Organizational Architecture describes the fundamental shape and design of a company or business unit, along with the mix of people (e.g., generalists and specialists) and skillsets needed. By “shape” we mean whether it is tall or flat (i.e., how many layers, and where), and how many discrete organizational units there are. By “design” we mean:
- How personnel are grouped — by activity or function? By process, product, customer type, geography?
- To what degree is the organization centralized, distributed, or federated?
- Who reports to whom? How are individual and unit roles defined?
The best structure will not guarantee results and performance, but the wrong structure is a guarantee of nonperformance. All it produces are friction and frustration. The wrong organization spotlights the wrong issues, aggravates irrelevant disputes and makes a mountain out of trivia. It accents weaknesses instead of strengths.
Many circumstances may necessitate adjusting the organization’s architecture:
- A change in business strategy or business models (e.g., in/outsourcing)
- The introduction of new products, services, markets, or business processes
- Pressure on the cost structure
- Changes in senior management
- Mergers or acquisitions
- Changes in the business environment, such as new competitors, new technologies, or a different regulatory regime
And sometimes, even with no material change in the business itself, an organizational change can help re-vitalize a business (for example by re-focusing attention on customers or enabling changes in personnel).
We help our clients design organizations that most effectively support their business strategy — thus improving the likelihood of successful execution. We do so by working collaboratively with business and functional leadership to:
- Translate the organization’s vision, strategy and goals into the requirements for organizational architecture
- Specify the shape and structure of the organization (by business line/unit, by function, by region, etc.) based on the requirements of the strategy and the business environment
- Define the key roles (including their scope), primary activities and/or assets and skillsets best suited for each subunit
- Define the appropriate size and staffing model for new or restructured organizations
In many cases, organizational change — done well — acts as a catalyst.
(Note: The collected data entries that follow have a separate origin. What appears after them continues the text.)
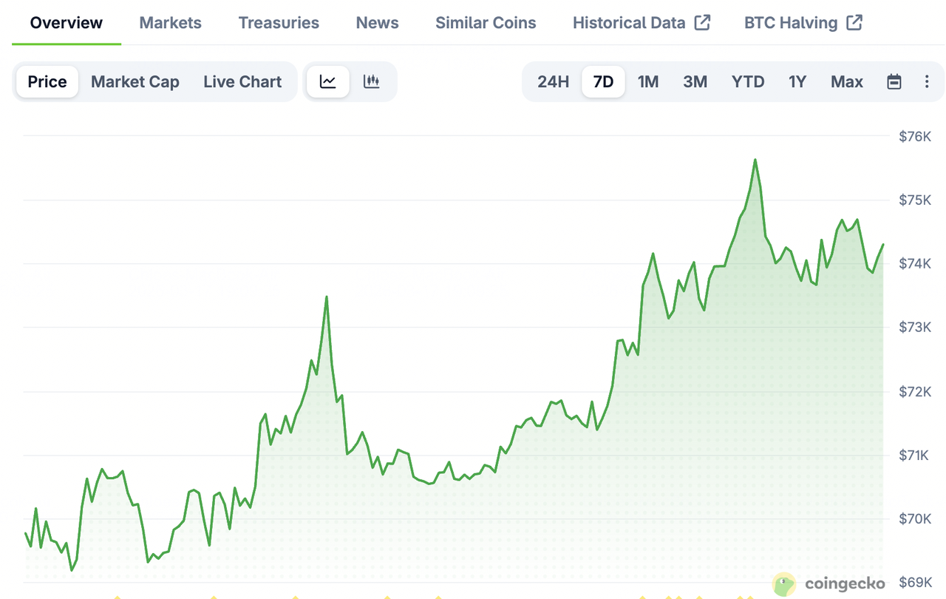Show the Max time range

(846, 81)

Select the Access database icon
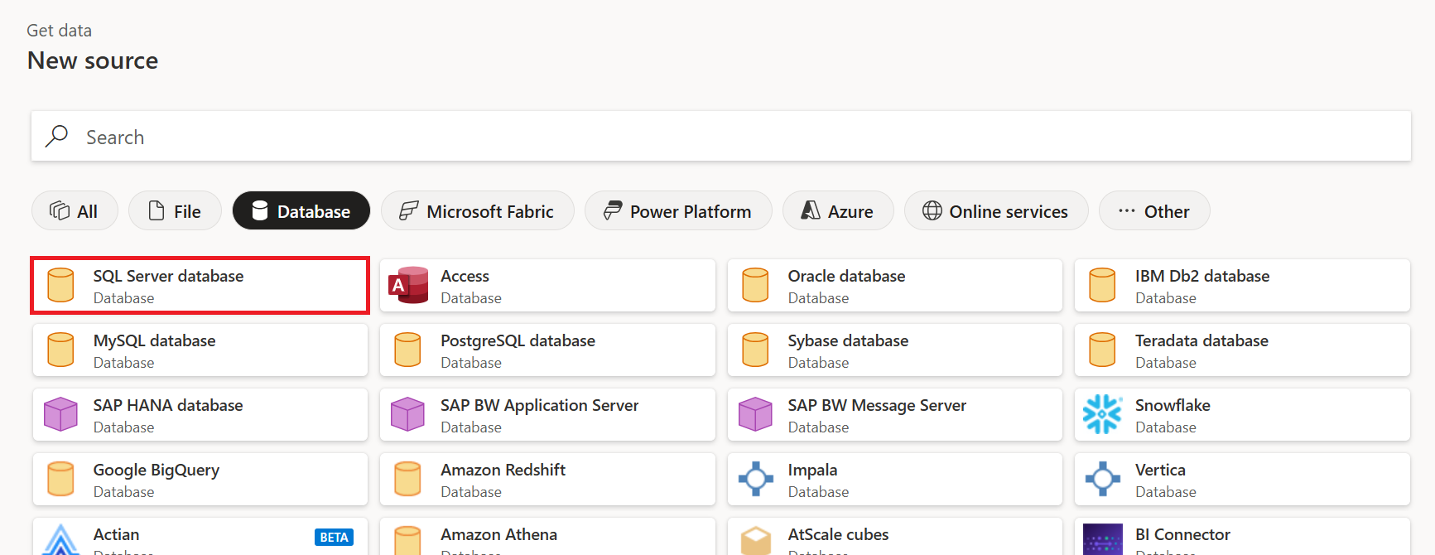tap(408, 285)
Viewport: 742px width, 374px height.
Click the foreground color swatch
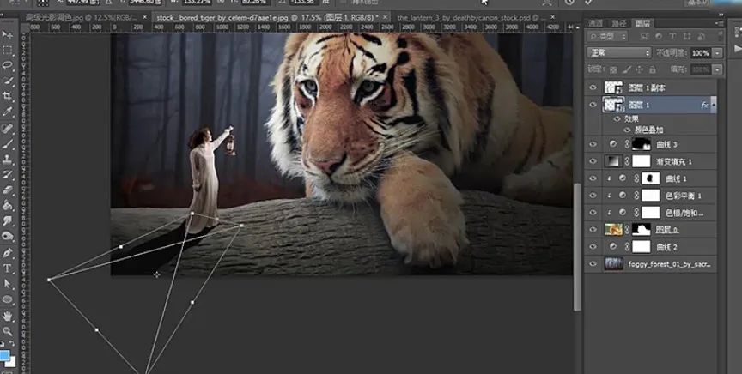click(5, 355)
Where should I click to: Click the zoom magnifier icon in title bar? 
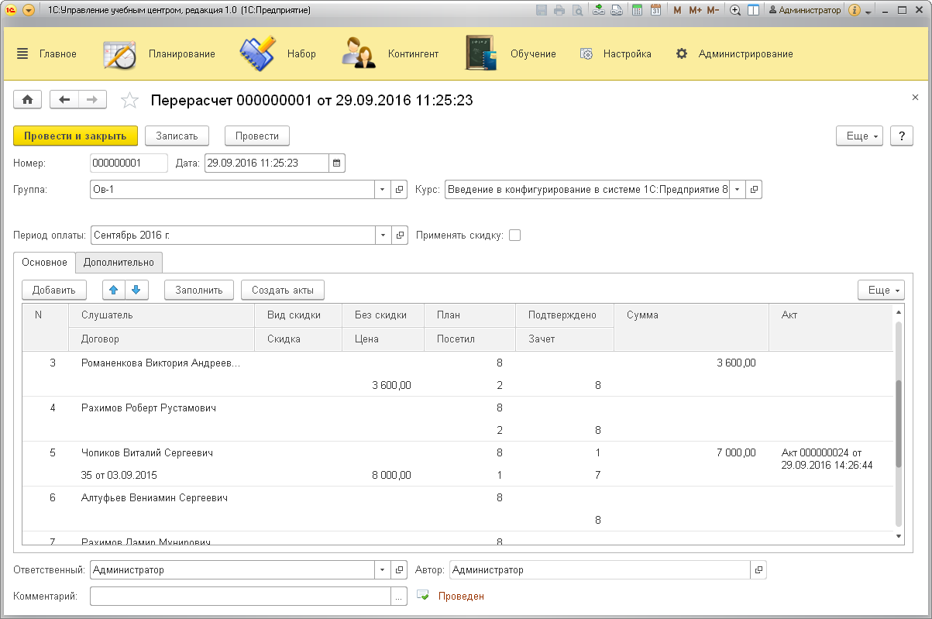[x=735, y=10]
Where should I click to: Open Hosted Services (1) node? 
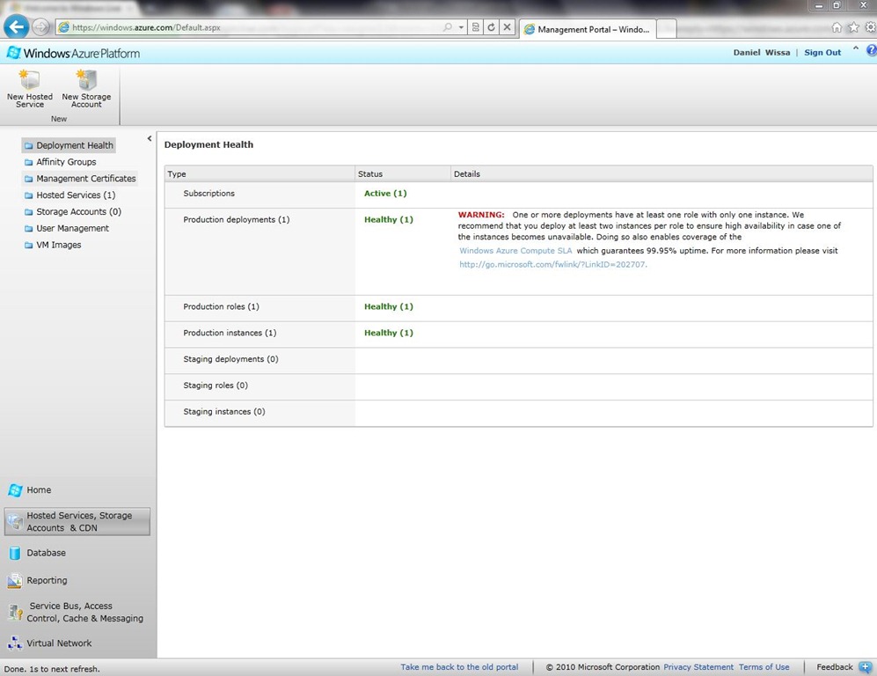click(x=75, y=195)
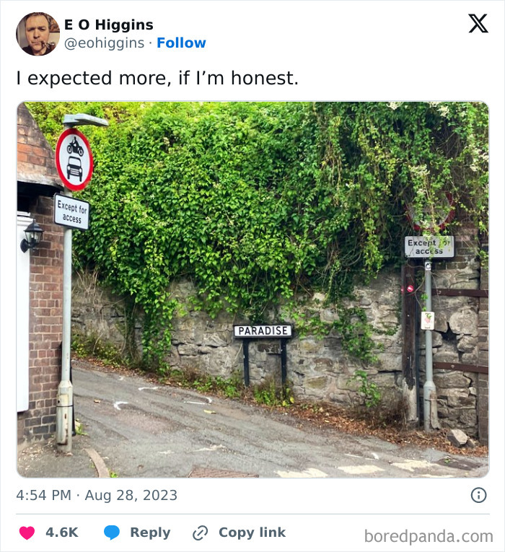The image size is (505, 552).
Task: Click the reply speech bubble icon
Action: 111,533
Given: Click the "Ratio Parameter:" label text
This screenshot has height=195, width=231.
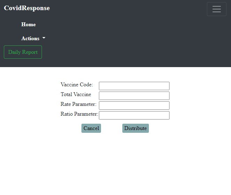Looking at the screenshot, I should 79,114.
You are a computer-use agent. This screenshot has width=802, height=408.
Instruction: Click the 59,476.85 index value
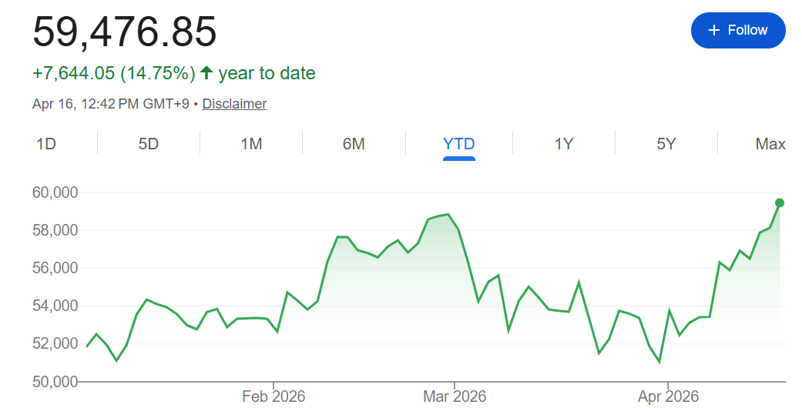click(x=125, y=32)
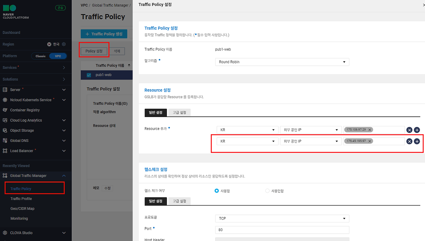This screenshot has height=241, width=425.
Task: Click the Server sidebar icon
Action: [x=5, y=90]
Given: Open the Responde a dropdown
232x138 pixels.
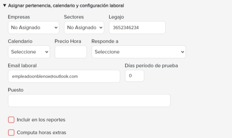Looking at the screenshot, I should coord(139,52).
It helps to energize personnel (especially key employees) and can dramatically improve business results.
Client Engagement Examples
Reorganizing to Jumpstart Growth
Organizing For Effectiveness in a Global Enterprise
Strategy, Organizational Architecture and Governance need to be aligned for the organization to succeed. A good strategy that is poorly executed due to ineffective operating governance or an unsuitable organizational structure is likely to fail (or at least underperform). A reorganization that doesn’t take into account dynamic strategy is less likely to meet its objectives; and operating governance, to ensure the right people are making the right decisions, must take into account the organizational architecture and the strategy.
Any of these elements may need to change due to new competitors, changed regulations, different input costs, new technologies, or any of the other myriad ways the business environment is continuously evolving. That doesn’t mean they all must change or that they must change together — successful companies carefully evolve as the environment changes, and we can enter in any of these practice areas to begin to make improvements.
We employ distinctive techniques (such as business wargaming and organizational simulations) across all our practice areas, as well as proprietary frameworks and processes.